25 June 2018

speaking of Italian bands, the bass player for Caboto which broke up in 2007 put some of his perfs up.



With both Acquaragia Drom and them I prefer the first album, and in fact my favorite opera is Monteverdi's L'Orfeo, the first opera that's still being regularly performed, in keeping with my view that genres decline when they develop templates and conventions.

24 June 2018

"(Roberto) Saviano said he had witnessed members of some of southern Italy's most notorious mafia families attending Salvini's rallies, and accused Salvini of ignoring organized crime's stranglehold on the south in favour of stirring up resentment against immigrants."

20 June 2018

What's up for four more days..

"The whole, as-yet-unformed modern myth rests at its origins on two bodies of work that are almost indistinguishable, by Alberto Savinio and his brother, Giorgio de Chirico" Breton wrote in the Anthologie de l'humour noir which quoted Savinio's explanation of metaphysical painting "Unlike the days in which abstraction reigned supreme, our age tries to draw the complete metaphysical elements out of matter itself (things). The metaphysical idea would pass from the state of abstraction to that of the senses." Friday and Saturday of this week are the only remaining days to see Savinio at CIMA, which had previously presented de Chirico.

+-------+

Work to do: Name every person mentioned by name in the dated posts above.

+-------+

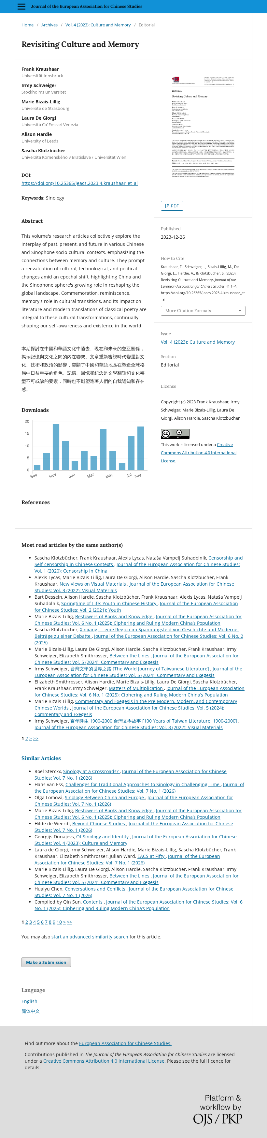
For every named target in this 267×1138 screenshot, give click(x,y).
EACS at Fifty (151, 856)
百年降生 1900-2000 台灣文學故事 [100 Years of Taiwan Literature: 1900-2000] (154, 721)
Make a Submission (46, 962)
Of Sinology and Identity (103, 836)
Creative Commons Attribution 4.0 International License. (105, 1061)
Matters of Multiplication (136, 688)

+-------+

Solution to this exercise: Monteverdi, Roberto Saviano, Salvini, Breton, Alberto Savinio, Giorgio de Chirico